Entrevista de domingo com Cloé Korman. "O parto é um momento de grande reviravolta."

Em "Maître au monde" (Flammarion), entrelaçando as vidas de uma parteira e de uma historiadora feminista, Cloé Korman descreve com força o choque do parto, a liberdade das mulheres de controlar seus corpos e de serem mães ou não. Um romance refrescante e muito contemporâneo, no qual os corpos e as escolhas das mulheres se tornam campos de batalha e de afirmação.

Cloé Korman. Foto Jean-Philippe Baltel/Edições Flammarion

Cloé Korman. Foto Jean-Philippe Baltel/Edições Flammarion

De onde vem esse amplo romance sobre maternidade e por que você escolheu o título Bringing into the World em vez de Being Born into the World ?

"Nascer ao mundo" escapa à memória. Talvez haja vestígios enterrados, mas não há memória nem consciência verdadeira daquele momento. "Trazer ao mundo" refere-se à consciência materna. Vivi o parto com extrema intensidade e senti a necessidade de retornar a ele por meio da escrita, para compreendê-lo, revivê-lo, redescobrir a emoção dessa experiência avassaladora.

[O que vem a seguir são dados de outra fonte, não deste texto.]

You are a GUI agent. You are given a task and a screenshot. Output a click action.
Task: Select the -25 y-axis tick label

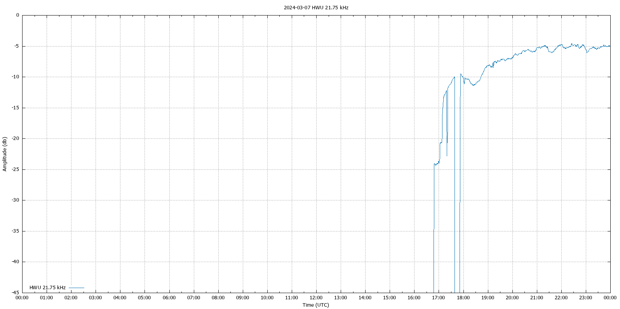15,169
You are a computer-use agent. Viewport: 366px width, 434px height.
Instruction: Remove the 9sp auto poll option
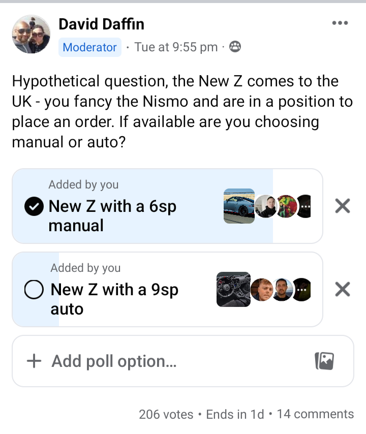point(343,289)
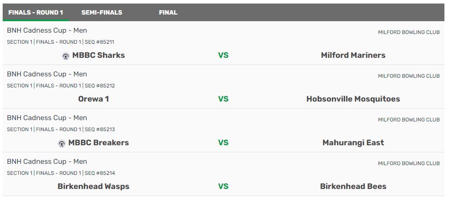Open Hobsonville Mosquitoes team page

click(353, 99)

Quão extrema foi sua experiência pessoal de parto e quão difícil é escrever sobre isso com precisão em um romance de ficção?

"Foi além de tudo que eu já havia conhecido, em termos de sensações físicas: alegria e dor, domínio e abandono. Como posso escrever sobre aquelas horas passadas, das quais tenho lembranças tão vívidas? A intensidade do parto desafia a linguagem. Tanto pelo seu efeito devastador, quanto pela relativa ausência de relatos anteriores, de modo que as palavras me faltam."

Expresso Orgânico

Cloé Korman nasceu em Paris em 1983. Estudou literatura anglo-saxônica, bem como história da arte e do cinema. Seu primeiro romance, Les Hommes-couleurs , recebeu o Prix du Livre Inter em 2010 e o Prix Valery-Larbaud. Publicou Les Saisons de Louveplaine (2013), Midi (2018), Tu Ressembles à une juive (2020) e Les Presque Sœurs (2022), finalista do Prix Goncourt, com Éditions du Seuil.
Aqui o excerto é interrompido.